You squirmed when the minister sprinkled water on your head but otherwise remained silent and still. Then the congregation prayed for your father’s protection and for your health and safety.

As the service concluded, so many people wanted to greet us that we stood in an impromptu receiving line accepting their hugs and good wishes. Mayor Antonio Villaraigosa held you and posed for pictures. An old Asian man with a creased face and white hair waited at the end of the line. When he finally made his way closer with an unsteady gait, he clutched my hand and smiled.

“God is pleased,” he said, looking at me with tired eyes, and hobbled off.

This was salvation.

The healing you brought to those hurting people must have been what your father meant when he wrote to me after you were born: I know he is a blessing to everyone who meets him.

I am not sure why, but I never told your father about the reconciliation service that preceded your baptism. Perhaps I wanted to ignore the symbolism of it, representing as it did the tenuous thread between life and death. I tried to provide as idyllic an image as possible of your life during the months that remained until your father could come home—in case it was all he would ever experience of it.

Within weeks of the trip to Los Angeles we were on a plane again, flying to Kentucky to spend a weekend with both sets of your grandparents. It was important to me that you meet them, and for your father to see pictures of you with them. I was surprised at how sentimental I felt returning home as a mother for the first time. I had come of age in Radcliff, had kissed my first boyfriend there and learned to drive on those roads. Now my son would sleep under the same roof where I had grown into womanhood and met his father.

You met my father that day and he held you up and tickled your face with his gray beard—no longer the fearsome man who had raised me, but a gentle, rotund grandfather, the kind who passes out candy before dinner and gives rides on the back of his electric wheelchair. Arthritis had claimed his body and age had softened his heart. He still liked to lecture and to have the last word, but usually not when his grandchildren were speaking. Maybe you represented our second chance.

I took you out into the front yard and pointed out the spot where I had knocked over a bush when I was learning to drive and where I once played hopscotch. Then we walked under the towering oak tree that I had loved as a girl—the tree your dad and I had walked under the day we met.

I was sitting with you on the front porch when the Kings arrived the next morning.

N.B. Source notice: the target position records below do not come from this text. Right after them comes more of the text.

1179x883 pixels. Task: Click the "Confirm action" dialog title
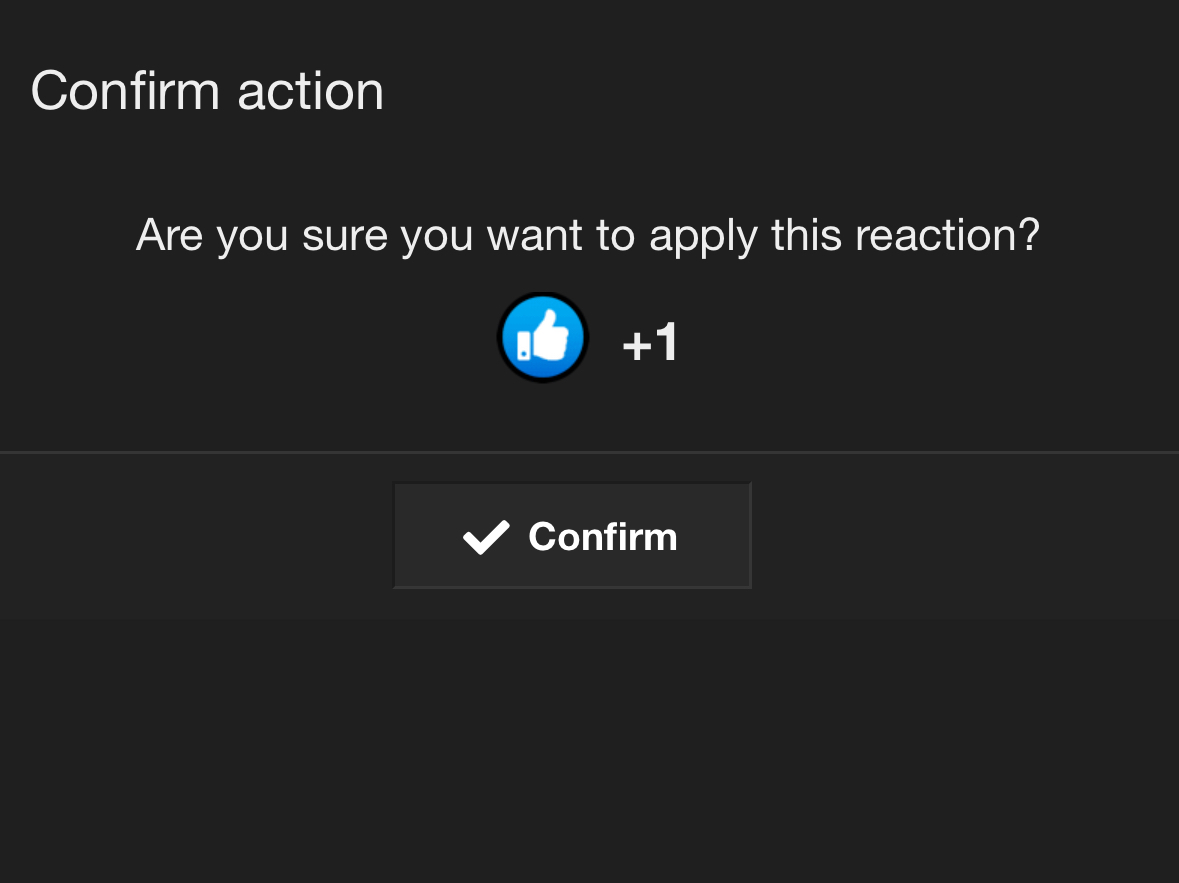coord(207,91)
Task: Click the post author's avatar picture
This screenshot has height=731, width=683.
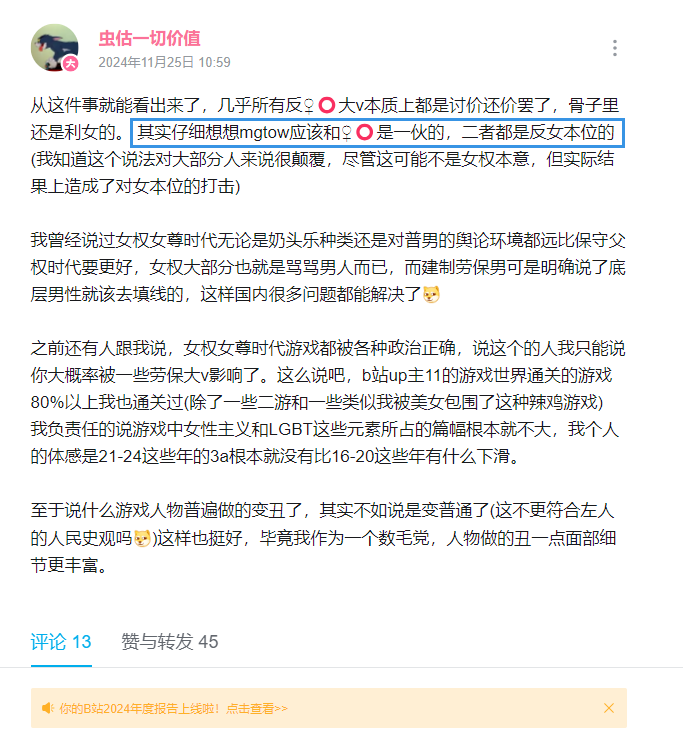Action: click(x=55, y=48)
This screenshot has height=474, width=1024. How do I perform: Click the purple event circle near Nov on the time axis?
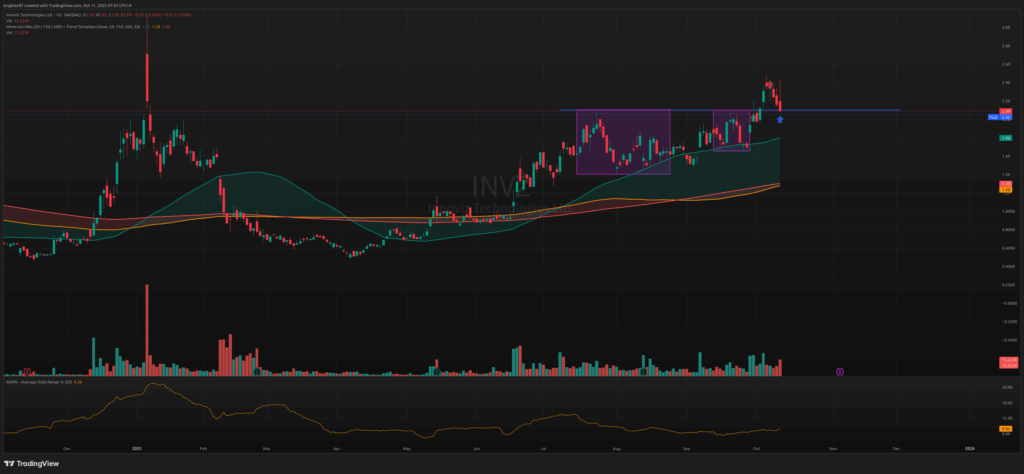[839, 371]
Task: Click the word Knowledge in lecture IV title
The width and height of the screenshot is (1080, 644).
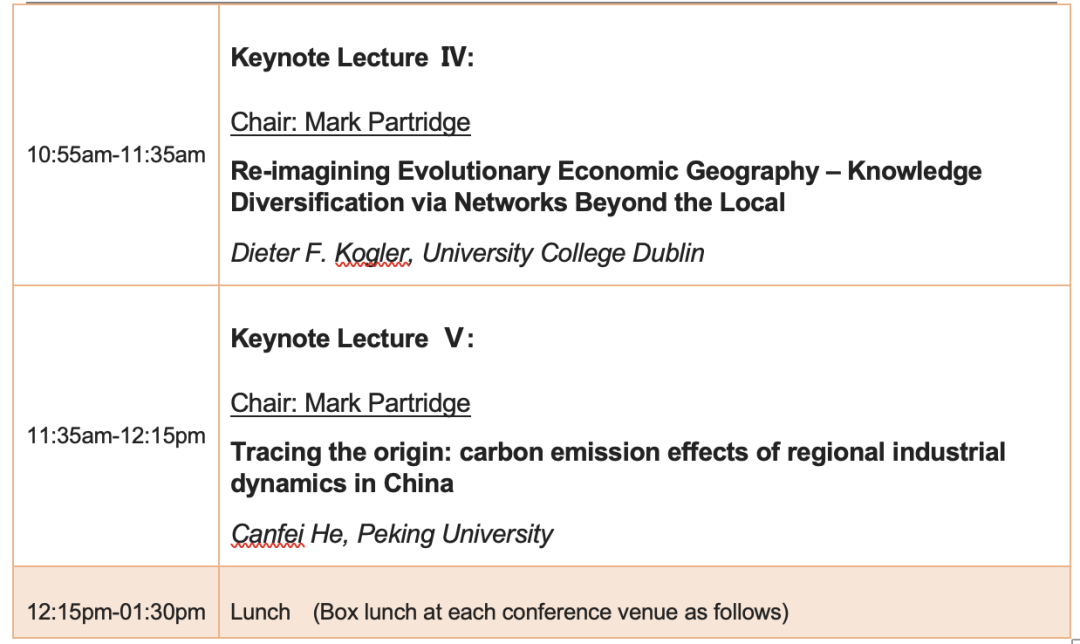Action: pos(915,172)
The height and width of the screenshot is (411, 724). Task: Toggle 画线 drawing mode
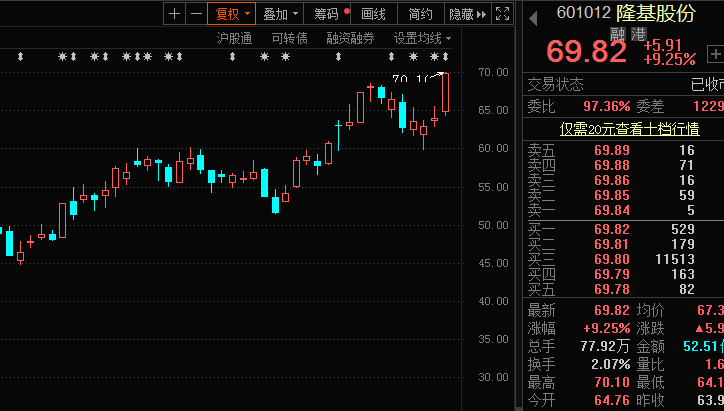pos(373,14)
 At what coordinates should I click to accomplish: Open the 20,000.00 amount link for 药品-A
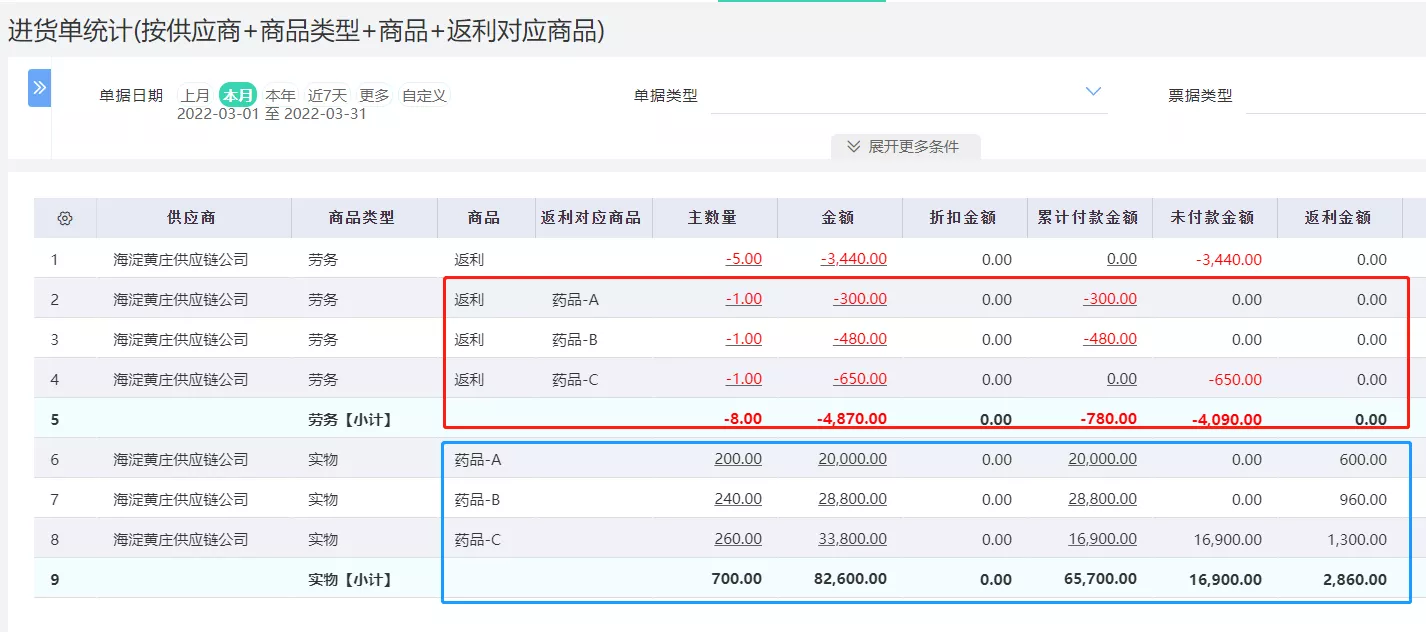pyautogui.click(x=852, y=459)
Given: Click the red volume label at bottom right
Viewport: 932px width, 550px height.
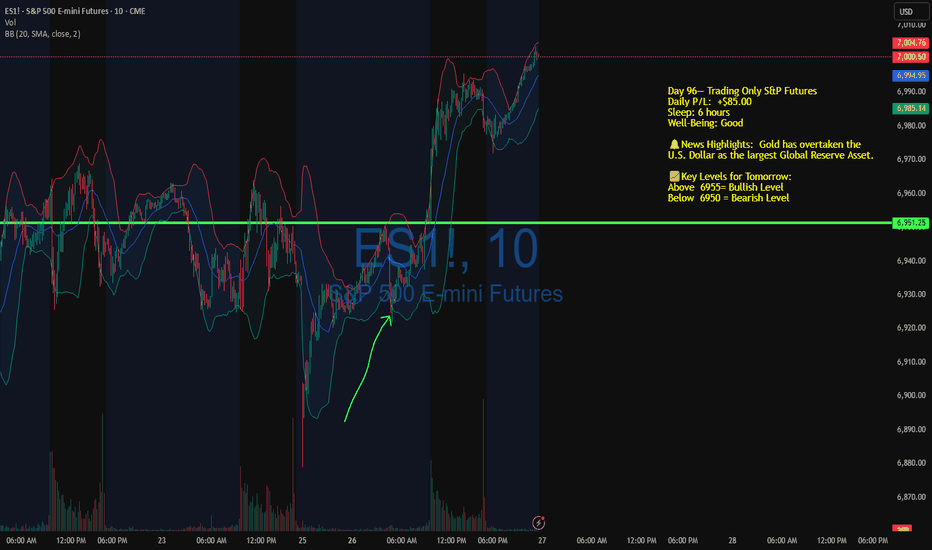Looking at the screenshot, I should (x=902, y=529).
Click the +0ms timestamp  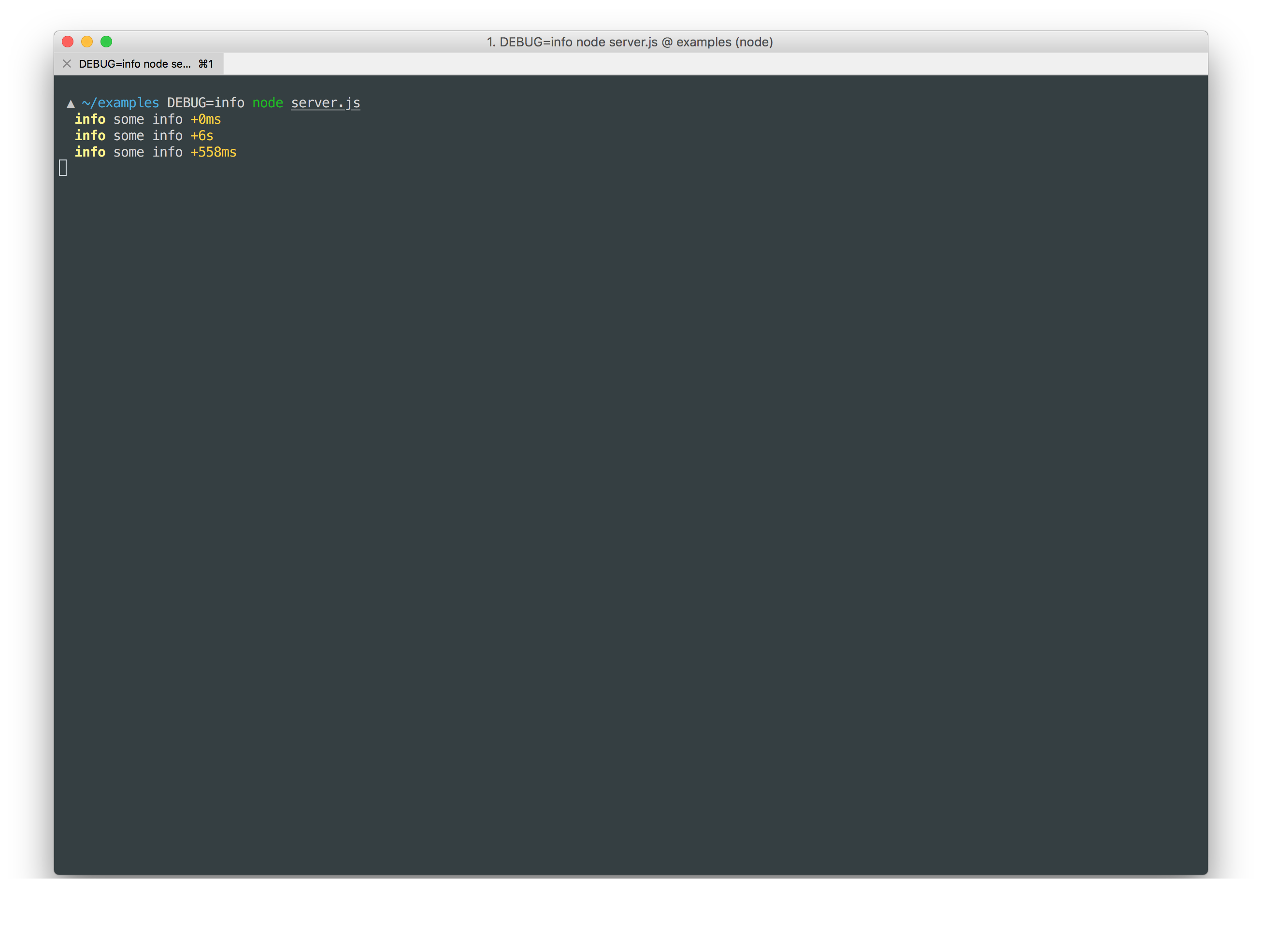205,119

Your grandmother walked up the driveway with arms outstretched long before she was close enough to touch you.

“Just look at this baby,” she beamed, rubbing her cheek against yours. Our two families were finally united. Even your aunt Gail, a lawyer in her mid-forties who was known as a fierce negotiator, softened when she took you into her arms. I did not know her well but she and I were both professional women with spunk and strong opinions, which might have been part of Charles’s attraction to me.

The Kings took enough pictures to wallpaper a room and covered you with kisses when they left two days later. I also snapped dozens of pictures to send your father. He was so happy to receive them, especially the ones of you in his parents’ arms. He told me he had been showing the pictures to his soldiers.

He wanted to know where I had gotten the Polo shirt and shorts you were wearing in the photos and how much weight you had gained. He asked if you were sleeping longer and wanted to know if I was still reading to you every day. I put the phone to your ear so he could speak to you and told him that you seemed to turn toward the sound of his voice. In those moments he was not simply a leader of men at war a world away—he was a father in love.